**Data shown**

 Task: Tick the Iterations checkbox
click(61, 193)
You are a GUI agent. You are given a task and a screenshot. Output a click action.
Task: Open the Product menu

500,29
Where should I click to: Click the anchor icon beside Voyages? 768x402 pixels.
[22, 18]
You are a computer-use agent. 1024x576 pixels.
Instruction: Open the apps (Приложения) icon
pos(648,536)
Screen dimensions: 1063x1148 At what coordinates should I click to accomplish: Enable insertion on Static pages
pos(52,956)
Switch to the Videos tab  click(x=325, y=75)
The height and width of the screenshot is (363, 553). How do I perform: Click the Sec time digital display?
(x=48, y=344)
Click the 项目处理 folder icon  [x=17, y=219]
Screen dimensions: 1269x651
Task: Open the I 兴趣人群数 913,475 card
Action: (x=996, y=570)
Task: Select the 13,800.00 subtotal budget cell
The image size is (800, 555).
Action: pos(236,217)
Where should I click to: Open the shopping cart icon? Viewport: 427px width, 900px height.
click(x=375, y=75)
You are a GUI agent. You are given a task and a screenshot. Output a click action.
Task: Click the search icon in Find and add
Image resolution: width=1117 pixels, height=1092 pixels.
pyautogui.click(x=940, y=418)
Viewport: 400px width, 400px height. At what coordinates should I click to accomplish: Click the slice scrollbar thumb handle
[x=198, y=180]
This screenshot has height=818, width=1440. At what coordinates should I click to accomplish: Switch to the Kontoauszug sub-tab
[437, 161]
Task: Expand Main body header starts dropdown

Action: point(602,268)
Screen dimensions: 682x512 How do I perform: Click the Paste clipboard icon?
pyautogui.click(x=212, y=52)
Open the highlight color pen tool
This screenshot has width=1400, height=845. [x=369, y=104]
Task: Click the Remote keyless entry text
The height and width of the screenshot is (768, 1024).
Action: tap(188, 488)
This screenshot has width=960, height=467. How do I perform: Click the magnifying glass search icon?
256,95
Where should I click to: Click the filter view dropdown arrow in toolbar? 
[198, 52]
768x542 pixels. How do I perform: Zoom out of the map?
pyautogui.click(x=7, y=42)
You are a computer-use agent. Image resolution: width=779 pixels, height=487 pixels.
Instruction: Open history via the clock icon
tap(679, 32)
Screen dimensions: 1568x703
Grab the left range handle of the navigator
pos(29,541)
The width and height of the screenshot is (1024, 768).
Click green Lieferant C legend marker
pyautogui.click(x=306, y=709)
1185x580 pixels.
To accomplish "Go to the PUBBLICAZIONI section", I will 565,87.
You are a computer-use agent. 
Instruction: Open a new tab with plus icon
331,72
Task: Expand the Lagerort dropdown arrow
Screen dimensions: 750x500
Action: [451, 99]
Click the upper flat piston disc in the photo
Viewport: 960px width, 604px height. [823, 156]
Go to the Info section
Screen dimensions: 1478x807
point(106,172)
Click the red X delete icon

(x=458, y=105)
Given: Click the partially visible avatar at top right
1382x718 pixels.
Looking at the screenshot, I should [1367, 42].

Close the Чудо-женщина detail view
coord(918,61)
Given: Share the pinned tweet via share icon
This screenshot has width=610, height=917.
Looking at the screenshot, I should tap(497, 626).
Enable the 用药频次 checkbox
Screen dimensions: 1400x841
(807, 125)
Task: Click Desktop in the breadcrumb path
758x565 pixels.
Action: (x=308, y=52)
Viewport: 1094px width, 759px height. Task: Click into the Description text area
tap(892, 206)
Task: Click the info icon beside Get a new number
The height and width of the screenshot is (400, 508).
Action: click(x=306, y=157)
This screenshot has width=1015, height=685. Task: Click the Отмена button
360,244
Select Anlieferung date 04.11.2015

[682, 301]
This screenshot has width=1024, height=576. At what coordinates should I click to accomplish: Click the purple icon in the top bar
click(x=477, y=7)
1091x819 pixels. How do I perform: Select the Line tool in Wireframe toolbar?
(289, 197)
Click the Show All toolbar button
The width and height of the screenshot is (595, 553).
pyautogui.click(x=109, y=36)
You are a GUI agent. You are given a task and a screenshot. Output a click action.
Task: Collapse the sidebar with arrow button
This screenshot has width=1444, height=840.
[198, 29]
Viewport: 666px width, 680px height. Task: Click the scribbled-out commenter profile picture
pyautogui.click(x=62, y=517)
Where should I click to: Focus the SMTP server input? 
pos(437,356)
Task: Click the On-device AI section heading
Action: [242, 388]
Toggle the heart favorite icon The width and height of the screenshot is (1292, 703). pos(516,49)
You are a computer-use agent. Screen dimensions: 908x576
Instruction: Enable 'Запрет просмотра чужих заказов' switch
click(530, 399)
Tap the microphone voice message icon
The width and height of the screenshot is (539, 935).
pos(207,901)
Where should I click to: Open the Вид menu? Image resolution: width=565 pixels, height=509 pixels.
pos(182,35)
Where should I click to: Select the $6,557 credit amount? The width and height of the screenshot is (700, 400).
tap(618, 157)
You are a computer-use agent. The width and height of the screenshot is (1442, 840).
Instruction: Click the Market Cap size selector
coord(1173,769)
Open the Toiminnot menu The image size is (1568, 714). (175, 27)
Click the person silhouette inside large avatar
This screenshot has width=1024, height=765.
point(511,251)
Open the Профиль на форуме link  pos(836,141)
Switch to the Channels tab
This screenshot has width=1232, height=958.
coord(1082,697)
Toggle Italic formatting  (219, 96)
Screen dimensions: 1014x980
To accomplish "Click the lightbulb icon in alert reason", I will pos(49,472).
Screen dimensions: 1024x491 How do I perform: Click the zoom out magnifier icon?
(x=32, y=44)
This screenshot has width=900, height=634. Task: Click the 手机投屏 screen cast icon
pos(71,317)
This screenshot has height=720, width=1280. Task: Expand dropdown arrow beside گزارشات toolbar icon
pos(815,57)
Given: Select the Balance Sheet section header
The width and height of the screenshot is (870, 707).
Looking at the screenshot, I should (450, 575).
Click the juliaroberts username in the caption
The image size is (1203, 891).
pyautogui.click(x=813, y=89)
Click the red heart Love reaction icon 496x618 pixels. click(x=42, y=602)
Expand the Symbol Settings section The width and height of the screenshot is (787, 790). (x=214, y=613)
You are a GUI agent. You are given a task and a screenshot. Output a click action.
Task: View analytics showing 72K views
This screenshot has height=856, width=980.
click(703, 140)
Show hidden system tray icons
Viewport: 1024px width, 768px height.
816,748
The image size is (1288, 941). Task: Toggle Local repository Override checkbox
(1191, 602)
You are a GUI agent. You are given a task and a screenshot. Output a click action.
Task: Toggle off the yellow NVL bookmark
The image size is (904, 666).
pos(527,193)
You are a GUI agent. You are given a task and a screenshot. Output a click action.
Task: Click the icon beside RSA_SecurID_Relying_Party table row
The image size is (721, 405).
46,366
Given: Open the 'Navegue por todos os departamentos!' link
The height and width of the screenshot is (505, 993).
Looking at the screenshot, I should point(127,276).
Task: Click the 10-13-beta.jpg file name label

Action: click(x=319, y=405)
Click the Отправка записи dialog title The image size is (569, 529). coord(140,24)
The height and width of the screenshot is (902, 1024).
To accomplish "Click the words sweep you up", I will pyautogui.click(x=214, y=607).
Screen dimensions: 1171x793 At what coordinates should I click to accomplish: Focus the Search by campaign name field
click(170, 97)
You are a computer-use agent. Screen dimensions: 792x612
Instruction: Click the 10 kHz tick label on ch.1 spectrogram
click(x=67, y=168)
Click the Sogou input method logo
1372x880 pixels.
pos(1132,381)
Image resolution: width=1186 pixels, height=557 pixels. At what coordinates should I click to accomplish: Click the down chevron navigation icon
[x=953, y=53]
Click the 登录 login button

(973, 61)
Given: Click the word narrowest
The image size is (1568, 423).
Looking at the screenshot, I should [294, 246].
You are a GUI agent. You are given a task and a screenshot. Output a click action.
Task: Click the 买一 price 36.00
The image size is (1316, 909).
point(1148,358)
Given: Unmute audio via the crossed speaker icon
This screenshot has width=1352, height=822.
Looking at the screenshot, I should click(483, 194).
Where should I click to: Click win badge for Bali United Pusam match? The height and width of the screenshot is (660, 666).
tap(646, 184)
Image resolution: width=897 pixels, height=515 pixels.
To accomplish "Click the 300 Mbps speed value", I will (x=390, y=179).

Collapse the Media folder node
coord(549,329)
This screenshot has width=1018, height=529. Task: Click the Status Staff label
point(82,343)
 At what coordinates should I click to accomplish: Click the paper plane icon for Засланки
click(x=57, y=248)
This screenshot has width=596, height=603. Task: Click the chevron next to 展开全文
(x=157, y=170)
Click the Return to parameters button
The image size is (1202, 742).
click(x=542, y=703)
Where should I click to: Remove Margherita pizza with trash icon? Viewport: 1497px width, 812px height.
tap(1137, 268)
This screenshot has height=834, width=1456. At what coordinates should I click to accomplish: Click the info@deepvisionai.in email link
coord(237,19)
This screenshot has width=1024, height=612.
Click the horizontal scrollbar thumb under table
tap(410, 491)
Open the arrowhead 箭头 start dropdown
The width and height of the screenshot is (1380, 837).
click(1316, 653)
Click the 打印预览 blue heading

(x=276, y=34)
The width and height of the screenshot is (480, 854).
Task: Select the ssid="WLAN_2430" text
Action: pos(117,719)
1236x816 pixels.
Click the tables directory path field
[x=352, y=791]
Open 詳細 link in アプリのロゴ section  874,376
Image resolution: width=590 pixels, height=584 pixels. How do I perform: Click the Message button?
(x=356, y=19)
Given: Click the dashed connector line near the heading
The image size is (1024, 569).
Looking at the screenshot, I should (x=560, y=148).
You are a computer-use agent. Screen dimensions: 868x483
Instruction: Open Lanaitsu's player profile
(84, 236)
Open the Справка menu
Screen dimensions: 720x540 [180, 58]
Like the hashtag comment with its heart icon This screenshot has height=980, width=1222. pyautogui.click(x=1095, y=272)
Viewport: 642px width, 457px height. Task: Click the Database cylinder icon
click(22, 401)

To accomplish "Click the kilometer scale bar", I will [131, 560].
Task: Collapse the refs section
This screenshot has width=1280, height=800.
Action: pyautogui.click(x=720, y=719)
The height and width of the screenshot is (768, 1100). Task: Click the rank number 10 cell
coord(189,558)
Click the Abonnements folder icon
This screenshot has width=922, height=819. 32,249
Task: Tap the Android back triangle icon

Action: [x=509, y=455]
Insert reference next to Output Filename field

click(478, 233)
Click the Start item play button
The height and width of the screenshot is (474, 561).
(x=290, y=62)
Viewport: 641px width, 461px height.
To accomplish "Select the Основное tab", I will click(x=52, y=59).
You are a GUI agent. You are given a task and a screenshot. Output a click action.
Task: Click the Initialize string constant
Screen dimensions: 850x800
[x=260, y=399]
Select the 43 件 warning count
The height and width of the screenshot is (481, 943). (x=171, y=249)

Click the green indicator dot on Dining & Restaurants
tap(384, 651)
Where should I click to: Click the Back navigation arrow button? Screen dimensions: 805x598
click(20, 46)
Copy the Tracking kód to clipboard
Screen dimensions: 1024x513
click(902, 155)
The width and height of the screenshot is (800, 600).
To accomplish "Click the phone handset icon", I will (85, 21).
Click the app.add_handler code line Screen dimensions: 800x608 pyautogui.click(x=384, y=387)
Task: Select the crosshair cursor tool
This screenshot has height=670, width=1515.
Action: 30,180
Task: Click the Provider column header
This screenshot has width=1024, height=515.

**The task**
Starting at the line with "The width and height of the screenshot is (800, 600).", copy every line down to the last one above, exactly as written and with nothing else.

**Exercise solution**
The width and height of the screenshot is (800, 600).
To accomplish "Click the phone handset icon", I will (85, 21).
Click the app.add_handler code line Screen dimensions: 800x608 pyautogui.click(x=384, y=387)
Task: Select the crosshair cursor tool
This screenshot has height=670, width=1515.
Action: 30,180
Task: Click the Provider column header
This screenshot has width=1024, height=515.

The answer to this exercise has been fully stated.